[BEGIN Source records]
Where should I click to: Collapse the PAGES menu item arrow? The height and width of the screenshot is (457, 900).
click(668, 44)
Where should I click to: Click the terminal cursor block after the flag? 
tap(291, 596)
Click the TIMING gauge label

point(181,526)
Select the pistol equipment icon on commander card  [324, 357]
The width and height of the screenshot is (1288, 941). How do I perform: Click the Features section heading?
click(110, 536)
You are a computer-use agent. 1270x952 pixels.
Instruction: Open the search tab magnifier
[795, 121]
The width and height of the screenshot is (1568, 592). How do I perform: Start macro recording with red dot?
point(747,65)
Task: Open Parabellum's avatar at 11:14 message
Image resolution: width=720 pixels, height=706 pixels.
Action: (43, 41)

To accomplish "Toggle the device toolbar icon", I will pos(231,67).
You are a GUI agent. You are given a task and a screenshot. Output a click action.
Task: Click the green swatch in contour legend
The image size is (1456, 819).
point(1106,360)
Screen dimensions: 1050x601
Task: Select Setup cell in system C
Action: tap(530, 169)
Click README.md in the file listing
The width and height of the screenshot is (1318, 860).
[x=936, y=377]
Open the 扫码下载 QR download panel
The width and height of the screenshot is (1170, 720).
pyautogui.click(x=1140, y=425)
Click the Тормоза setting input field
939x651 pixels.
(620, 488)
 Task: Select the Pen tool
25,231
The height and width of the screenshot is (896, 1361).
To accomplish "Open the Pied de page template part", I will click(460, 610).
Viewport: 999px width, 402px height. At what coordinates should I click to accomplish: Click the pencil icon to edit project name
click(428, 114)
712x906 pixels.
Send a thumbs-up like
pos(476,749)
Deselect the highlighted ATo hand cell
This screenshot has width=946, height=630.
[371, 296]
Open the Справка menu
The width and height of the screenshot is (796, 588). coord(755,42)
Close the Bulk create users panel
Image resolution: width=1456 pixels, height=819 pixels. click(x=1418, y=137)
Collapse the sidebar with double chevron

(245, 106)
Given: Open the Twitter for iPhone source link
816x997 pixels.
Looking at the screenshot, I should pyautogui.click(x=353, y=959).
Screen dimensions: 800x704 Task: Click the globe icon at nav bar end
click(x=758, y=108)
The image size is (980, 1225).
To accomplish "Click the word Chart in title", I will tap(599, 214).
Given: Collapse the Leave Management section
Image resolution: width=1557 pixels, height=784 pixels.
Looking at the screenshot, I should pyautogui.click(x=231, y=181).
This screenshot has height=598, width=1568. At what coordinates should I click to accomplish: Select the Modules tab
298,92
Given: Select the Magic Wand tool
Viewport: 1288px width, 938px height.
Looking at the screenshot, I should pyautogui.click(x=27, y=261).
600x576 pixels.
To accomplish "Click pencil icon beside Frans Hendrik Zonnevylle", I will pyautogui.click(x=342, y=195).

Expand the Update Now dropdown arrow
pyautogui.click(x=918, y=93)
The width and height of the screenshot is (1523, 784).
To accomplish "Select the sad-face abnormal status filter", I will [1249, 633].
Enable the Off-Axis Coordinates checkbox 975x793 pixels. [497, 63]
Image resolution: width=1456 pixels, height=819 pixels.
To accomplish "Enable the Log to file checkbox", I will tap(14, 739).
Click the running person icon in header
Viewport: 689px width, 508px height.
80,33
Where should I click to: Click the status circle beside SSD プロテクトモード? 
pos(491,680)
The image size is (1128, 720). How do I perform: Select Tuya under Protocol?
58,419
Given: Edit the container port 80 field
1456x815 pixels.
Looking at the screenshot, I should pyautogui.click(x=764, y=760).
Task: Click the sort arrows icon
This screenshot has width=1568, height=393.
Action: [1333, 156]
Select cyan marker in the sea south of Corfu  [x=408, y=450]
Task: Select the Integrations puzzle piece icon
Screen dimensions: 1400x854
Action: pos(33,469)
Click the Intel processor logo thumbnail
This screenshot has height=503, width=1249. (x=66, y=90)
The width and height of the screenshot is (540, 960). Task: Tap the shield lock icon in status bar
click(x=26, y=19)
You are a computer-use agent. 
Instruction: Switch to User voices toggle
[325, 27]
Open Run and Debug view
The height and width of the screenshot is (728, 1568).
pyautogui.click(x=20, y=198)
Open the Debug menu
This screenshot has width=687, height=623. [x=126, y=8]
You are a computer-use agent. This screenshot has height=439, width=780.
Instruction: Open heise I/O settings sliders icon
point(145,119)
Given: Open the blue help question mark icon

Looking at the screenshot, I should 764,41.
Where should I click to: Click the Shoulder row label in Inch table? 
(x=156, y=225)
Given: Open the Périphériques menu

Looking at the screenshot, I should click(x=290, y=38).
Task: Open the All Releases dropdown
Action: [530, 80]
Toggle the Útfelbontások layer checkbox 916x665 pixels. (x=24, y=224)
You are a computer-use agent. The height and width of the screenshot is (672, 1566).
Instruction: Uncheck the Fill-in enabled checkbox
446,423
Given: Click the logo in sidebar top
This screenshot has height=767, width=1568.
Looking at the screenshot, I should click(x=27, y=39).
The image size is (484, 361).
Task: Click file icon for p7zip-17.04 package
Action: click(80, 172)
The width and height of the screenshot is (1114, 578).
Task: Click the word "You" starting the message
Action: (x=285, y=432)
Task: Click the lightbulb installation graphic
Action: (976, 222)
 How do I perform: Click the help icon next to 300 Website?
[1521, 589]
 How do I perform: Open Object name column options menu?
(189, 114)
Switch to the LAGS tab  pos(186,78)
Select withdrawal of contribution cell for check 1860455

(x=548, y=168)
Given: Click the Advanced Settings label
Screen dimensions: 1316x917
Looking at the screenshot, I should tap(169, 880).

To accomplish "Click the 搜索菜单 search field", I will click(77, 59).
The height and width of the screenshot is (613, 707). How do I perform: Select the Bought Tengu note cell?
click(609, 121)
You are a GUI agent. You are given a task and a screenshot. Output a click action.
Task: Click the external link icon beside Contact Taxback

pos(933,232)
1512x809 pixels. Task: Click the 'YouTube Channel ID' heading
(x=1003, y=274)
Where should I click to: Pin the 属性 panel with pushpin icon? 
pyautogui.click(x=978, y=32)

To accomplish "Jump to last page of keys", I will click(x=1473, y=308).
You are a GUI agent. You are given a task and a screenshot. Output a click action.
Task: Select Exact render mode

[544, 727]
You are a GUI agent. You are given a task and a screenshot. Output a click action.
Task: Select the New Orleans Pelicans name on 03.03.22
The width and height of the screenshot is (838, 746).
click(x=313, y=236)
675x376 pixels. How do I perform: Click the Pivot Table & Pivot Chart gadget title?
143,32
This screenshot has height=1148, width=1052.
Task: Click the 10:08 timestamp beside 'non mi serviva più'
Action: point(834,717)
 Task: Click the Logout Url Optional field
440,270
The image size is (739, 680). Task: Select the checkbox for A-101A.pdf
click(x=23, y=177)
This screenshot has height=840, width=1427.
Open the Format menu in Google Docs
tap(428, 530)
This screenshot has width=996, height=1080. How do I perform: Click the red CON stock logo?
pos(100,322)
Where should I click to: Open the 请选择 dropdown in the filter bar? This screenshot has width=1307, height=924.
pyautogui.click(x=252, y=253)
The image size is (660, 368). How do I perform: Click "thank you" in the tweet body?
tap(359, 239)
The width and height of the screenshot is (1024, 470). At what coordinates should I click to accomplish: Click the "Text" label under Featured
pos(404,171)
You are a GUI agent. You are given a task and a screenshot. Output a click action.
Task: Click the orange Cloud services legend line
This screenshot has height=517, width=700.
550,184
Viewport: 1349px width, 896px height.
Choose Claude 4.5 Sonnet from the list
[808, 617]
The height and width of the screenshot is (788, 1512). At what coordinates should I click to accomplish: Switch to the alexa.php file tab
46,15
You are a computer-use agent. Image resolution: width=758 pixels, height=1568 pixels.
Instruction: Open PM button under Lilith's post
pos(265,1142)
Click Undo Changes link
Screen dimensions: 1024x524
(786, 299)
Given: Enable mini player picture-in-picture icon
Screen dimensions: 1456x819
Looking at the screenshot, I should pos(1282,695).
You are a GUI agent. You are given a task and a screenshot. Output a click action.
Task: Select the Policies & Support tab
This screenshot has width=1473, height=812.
[END Source records]
- Requirement
Reproduce verbatim the items from the line with "The width and height of the screenshot is (540, 960)." to the line with "(x=156, y=225)", inclusive.

- The completed task
The width and height of the screenshot is (540, 960). Task: Tap the shield lock icon in status bar
click(x=26, y=19)
You are a computer-use agent. 
Instruction: Switch to User voices toggle
[325, 27]
Open Run and Debug view
The height and width of the screenshot is (728, 1568).
pyautogui.click(x=20, y=198)
Open the Debug menu
This screenshot has width=687, height=623. [x=126, y=8]
You are a computer-use agent. This screenshot has height=439, width=780.
Instruction: Open heise I/O settings sliders icon
point(145,119)
Given: Open the blue help question mark icon

Looking at the screenshot, I should 764,41.
Where should I click to: Click the Shoulder row label in Inch table? 
(x=156, y=225)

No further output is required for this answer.